*Text extract:*
If people are interested, there is a great website with these sorts of things here:
http://www.ocf.berkeley.edu/~wwu/riddles/intro.shtml
My favorite:
A pirate ship captures a treasure of 1000 golden coins. The treasure has to be split among the 5 pirates: 1, 2, 3, 4, and 5 in order of rank. The pirates have the following important characteristics: infinitely smart, bloodthirsty, greedy. Starting with pirate 5 they can make a proposal how to split up the treasure. This proposal can either be accepted or the pirate is thrown overboard. A proposal is accepted if and only if a majority of the pirates agrees on it. What proposal should pirate 5 make?

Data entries
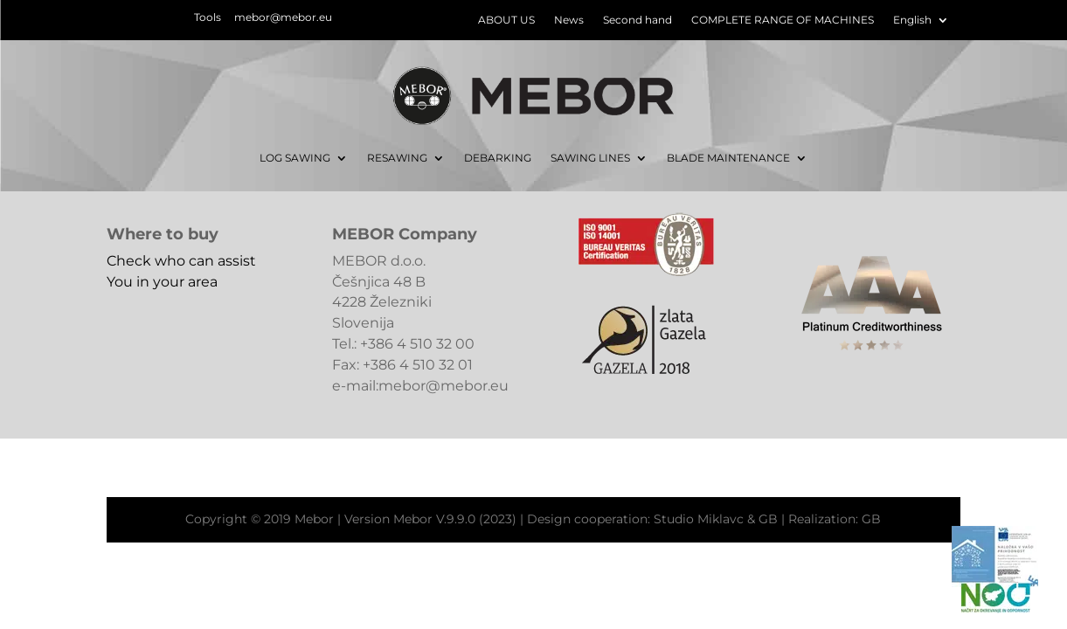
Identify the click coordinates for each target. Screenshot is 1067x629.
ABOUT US (506, 20)
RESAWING (397, 157)
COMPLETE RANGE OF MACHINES (782, 20)
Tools (207, 17)
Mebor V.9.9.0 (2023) (454, 519)
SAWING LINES (590, 157)
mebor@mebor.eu (283, 17)
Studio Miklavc (699, 519)
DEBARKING (497, 157)
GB (768, 519)
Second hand (637, 20)
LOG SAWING (295, 157)
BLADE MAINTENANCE (728, 157)
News (569, 20)
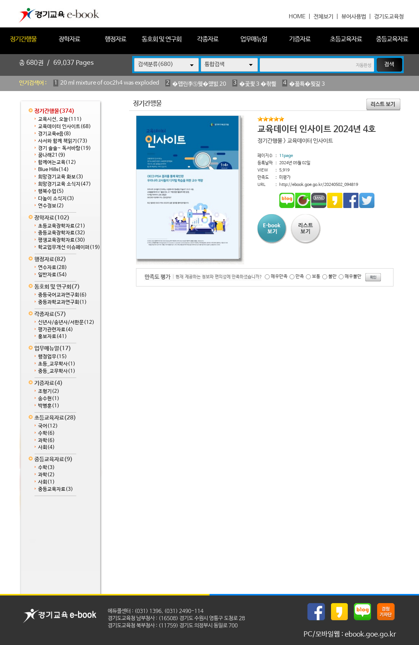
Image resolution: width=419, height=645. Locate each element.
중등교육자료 (392, 39)
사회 (46, 447)
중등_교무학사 (56, 371)
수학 (46, 433)
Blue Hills (53, 170)
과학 (46, 440)
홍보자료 (52, 336)
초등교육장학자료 (61, 226)
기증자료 (299, 39)
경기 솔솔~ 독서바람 (64, 148)
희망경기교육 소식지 (64, 184)
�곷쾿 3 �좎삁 (257, 84)
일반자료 (52, 275)
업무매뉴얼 (253, 39)
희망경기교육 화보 (60, 177)
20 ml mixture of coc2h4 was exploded (109, 83)
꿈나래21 (52, 155)
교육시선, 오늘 (60, 119)
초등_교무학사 (56, 364)
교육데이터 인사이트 (64, 127)
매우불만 (353, 276)
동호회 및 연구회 (161, 39)
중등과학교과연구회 (62, 302)
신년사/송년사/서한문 (66, 322)
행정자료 (115, 39)
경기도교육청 (389, 16)
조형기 (48, 391)
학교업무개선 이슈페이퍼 (69, 247)
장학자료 (69, 39)
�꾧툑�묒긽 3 (307, 84)
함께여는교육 (57, 162)
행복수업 (51, 191)
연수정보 (51, 206)
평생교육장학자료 (61, 240)
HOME (297, 16)
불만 (332, 276)
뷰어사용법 (353, 16)
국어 (48, 426)
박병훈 (48, 406)
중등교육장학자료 (61, 233)
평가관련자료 (55, 330)
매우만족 (279, 276)
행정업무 (52, 357)
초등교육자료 (346, 39)
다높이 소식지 (56, 199)
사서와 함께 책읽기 (63, 141)
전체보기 (323, 16)
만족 (300, 276)
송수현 (48, 399)
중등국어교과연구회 (62, 295)
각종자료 (207, 39)
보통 (316, 276)
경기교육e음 (54, 134)
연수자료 (52, 267)
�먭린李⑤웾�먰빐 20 (199, 84)
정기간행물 (23, 39)
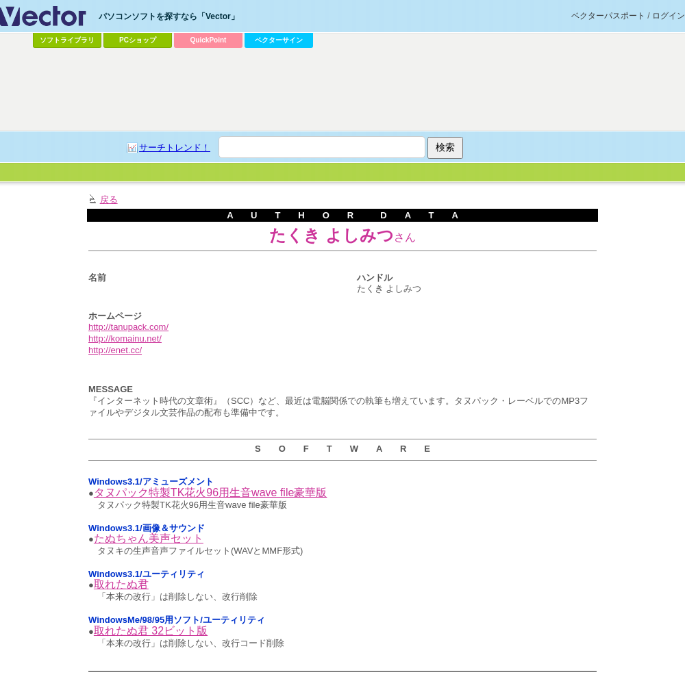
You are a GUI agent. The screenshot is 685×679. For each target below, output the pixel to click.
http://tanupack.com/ (128, 327)
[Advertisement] (333, 155)
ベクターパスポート (608, 16)
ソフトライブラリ (67, 40)
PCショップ (137, 40)
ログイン (668, 16)
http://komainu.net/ (125, 338)
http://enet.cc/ (115, 350)
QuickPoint (208, 40)
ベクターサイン (279, 40)
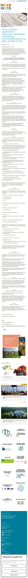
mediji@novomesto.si (7, 553)
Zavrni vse (14, 571)
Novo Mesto (9, 7)
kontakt (11, 1)
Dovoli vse (14, 566)
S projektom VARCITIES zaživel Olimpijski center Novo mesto (14, 421)
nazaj (5, 329)
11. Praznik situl (7, 377)
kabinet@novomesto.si (7, 543)
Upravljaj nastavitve (14, 574)
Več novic (21, 402)
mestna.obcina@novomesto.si (8, 530)
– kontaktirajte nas (21, 1)
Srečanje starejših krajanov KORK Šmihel (12, 397)
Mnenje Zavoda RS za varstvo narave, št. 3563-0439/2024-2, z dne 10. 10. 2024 (13, 326)
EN (13, 1)
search (9, 1)
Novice (6, 26)
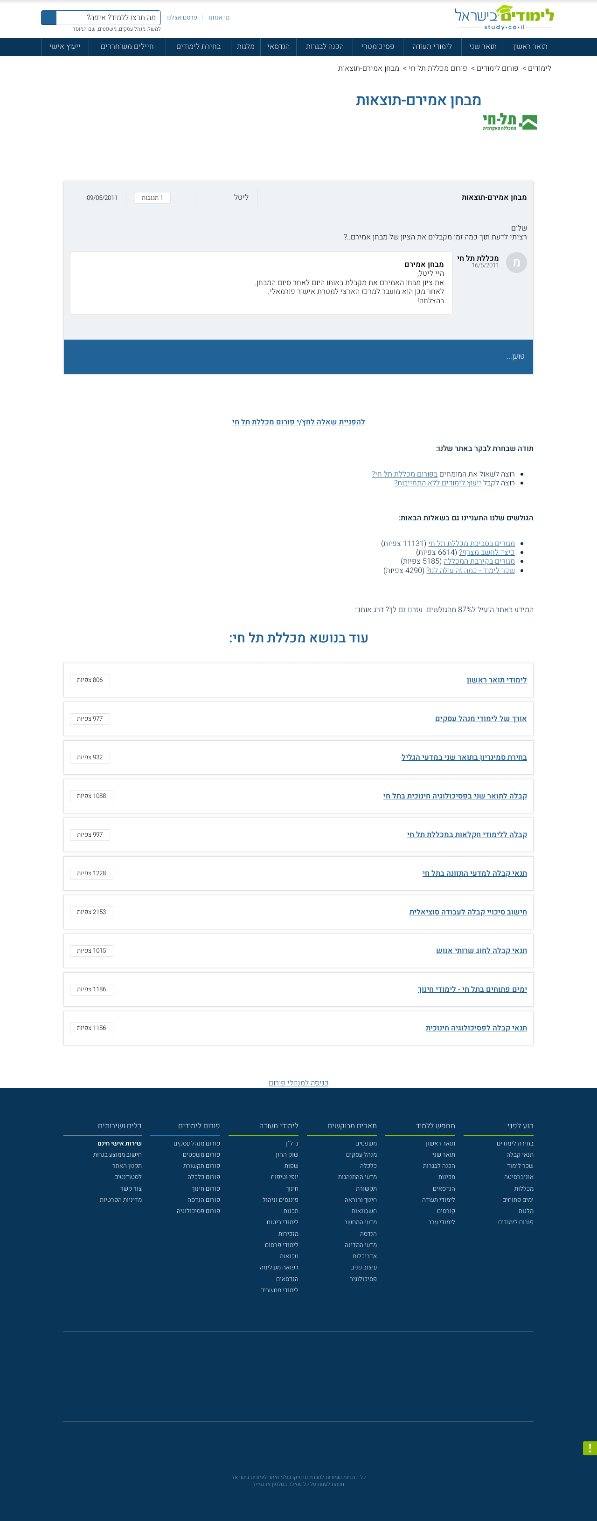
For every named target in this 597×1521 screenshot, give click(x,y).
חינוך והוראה (361, 1200)
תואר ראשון (530, 46)
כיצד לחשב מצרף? (487, 552)
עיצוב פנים (363, 1267)
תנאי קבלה (520, 1155)
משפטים (366, 1143)
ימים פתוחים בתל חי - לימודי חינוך (472, 989)
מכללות (524, 1189)
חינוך (292, 1189)
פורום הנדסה (203, 1200)
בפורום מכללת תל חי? (404, 474)
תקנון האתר (127, 1166)
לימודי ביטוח (282, 1222)
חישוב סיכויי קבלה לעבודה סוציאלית (468, 912)
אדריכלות (365, 1256)
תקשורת (366, 1189)
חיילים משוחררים (127, 46)
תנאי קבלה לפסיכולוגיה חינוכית (476, 1028)
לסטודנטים (128, 1177)
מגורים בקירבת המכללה (479, 561)
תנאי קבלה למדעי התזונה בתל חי (475, 873)
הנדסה (368, 1234)
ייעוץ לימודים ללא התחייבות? (437, 483)
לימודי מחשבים (279, 1290)
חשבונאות (364, 1211)
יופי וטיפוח (284, 1177)
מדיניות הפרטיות (121, 1200)
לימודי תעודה (432, 46)
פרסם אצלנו (182, 17)
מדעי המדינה (361, 1245)
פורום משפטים (201, 1155)
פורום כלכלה (203, 1177)
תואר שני (483, 46)
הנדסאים (444, 1189)
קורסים (446, 1211)
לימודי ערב (441, 1222)
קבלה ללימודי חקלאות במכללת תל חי (467, 834)
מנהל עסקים (361, 1155)
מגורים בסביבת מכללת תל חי (471, 543)
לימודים (539, 68)
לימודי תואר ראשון (497, 680)
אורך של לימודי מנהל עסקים (481, 718)
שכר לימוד (520, 1166)
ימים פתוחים (518, 1200)
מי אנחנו (218, 17)
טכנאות (289, 1256)
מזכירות (288, 1234)
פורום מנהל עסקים (197, 1143)
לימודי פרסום (281, 1245)
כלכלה (368, 1166)
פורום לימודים (498, 68)
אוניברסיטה (519, 1177)
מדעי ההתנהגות (357, 1177)
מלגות (246, 46)
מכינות (446, 1177)
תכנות (291, 1211)
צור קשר (131, 1189)
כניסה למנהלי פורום (299, 1083)
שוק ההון (287, 1155)
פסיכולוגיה (363, 1279)
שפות (291, 1166)
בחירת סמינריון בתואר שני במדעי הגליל (464, 757)
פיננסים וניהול (280, 1200)
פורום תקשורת (201, 1166)
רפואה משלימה (279, 1267)
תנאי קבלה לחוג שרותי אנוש (481, 950)
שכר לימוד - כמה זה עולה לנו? (470, 570)
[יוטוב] (310, 1381)
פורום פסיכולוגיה (198, 1211)
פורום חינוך (206, 1189)
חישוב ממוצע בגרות (117, 1155)
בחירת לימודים (198, 46)
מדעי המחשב (360, 1222)
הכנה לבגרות (325, 46)
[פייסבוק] (292, 1381)
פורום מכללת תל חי (438, 68)
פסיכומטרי (378, 46)
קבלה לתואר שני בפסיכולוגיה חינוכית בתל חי (455, 796)
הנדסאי (278, 46)
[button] (299, 198)
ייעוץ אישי (65, 46)
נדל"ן (292, 1143)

*Set tasks:*
**A.** According to the pirate riddle, how many golden coins are in the treasure?
**B.** Copy everything in the listing from its beginning down to the line containing "교육시선, 오늘 (60, 119)", including that line. Omit the pictures.

*Expected answers:*
**A.** 1000

**B.**
Identify the click coordinates for each target. Screenshot is 1067x629.
ABOUT US (506, 20)
RESAWING (397, 157)
COMPLETE RANGE OF MACHINES (782, 20)
Tools (207, 17)
Mebor V.9.9.0 (2023) (454, 519)
SAWING LINES (590, 157)
mebor@mebor.eu (283, 17)
Studio Miklavc (699, 519)
DEBARKING (497, 157)
GB (768, 519)
Second hand (637, 20)
LOG SAWING (295, 157)
BLADE MAINTENANCE (728, 157)
News (569, 20)
Image resolution: width=419, height=645. Locate each element.
중등교육자료 (392, 39)
사회 (46, 447)
중등_교무학사 (56, 371)
수학 (46, 433)
Blue Hills (53, 170)
과학 (46, 440)
홍보자료 (52, 336)
초등교육장학자료 (61, 226)
기증자료 (299, 39)
경기 솔솔~ 독서바람 (64, 148)
희망경기교육 소식지 (64, 184)
�곷쾿 3 �좎삁 (257, 84)
일반자료 (52, 275)
업무매뉴얼 (253, 39)
희망경기교육 화보 (60, 177)
20 ml mixture of coc2h4 was exploded (109, 83)
꿈나래21 (52, 155)
교육시선, 오늘 (60, 119)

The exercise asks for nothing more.